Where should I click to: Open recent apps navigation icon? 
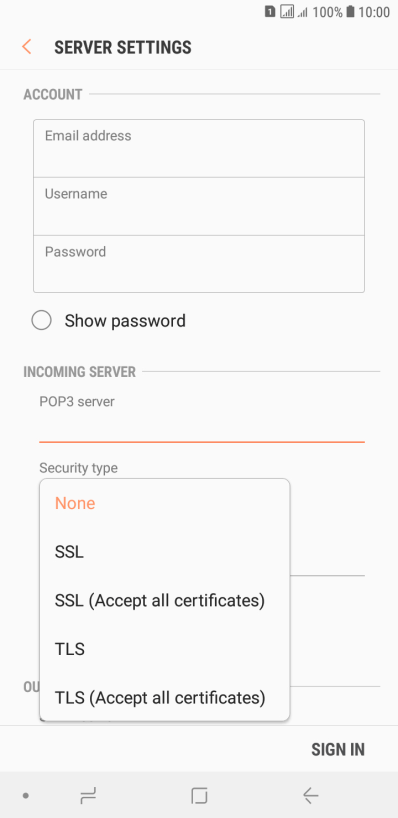pos(88,796)
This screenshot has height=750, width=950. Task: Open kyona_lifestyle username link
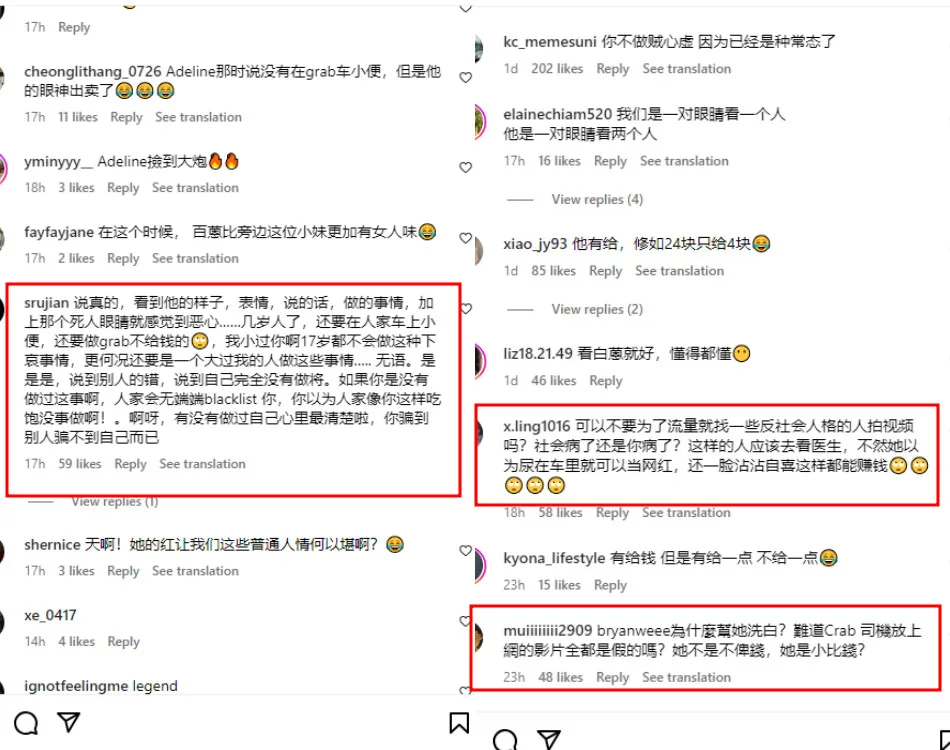(x=554, y=558)
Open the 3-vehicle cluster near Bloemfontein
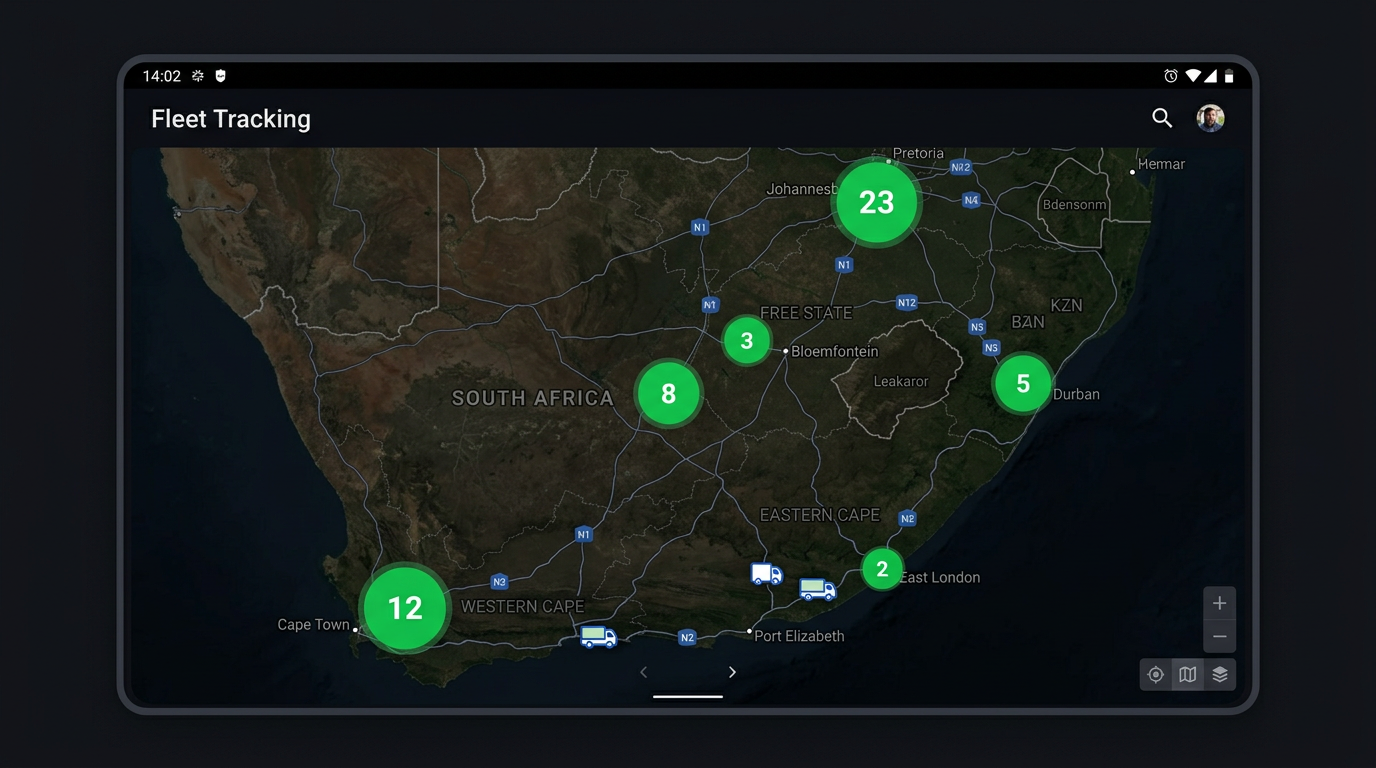Image resolution: width=1376 pixels, height=768 pixels. (746, 341)
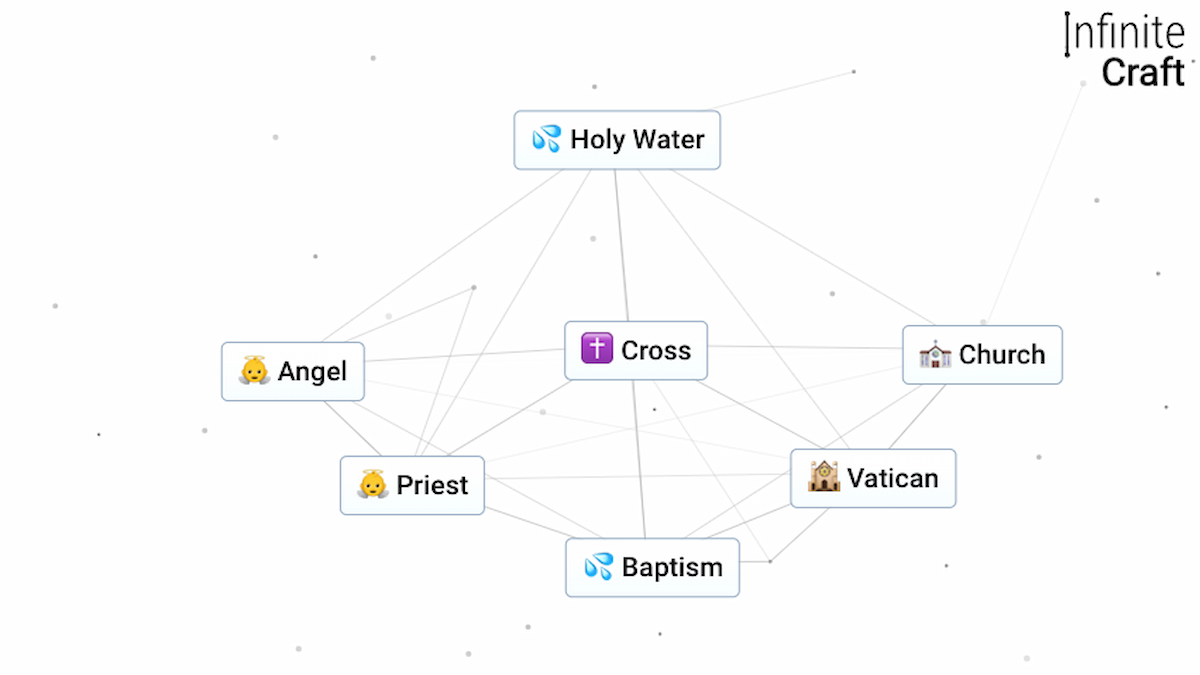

**Task directions**
Reproduce only the lines from the line with "This screenshot has" to the end of the entries. Keep both ends, copy them exactly, and omit every picture.

**Written answer**
This screenshot has height=750, width=950. Task: Open kyona_lifestyle username link
(x=554, y=558)
Open the 3-vehicle cluster near Bloemfontein
Image resolution: width=1376 pixels, height=768 pixels. (746, 341)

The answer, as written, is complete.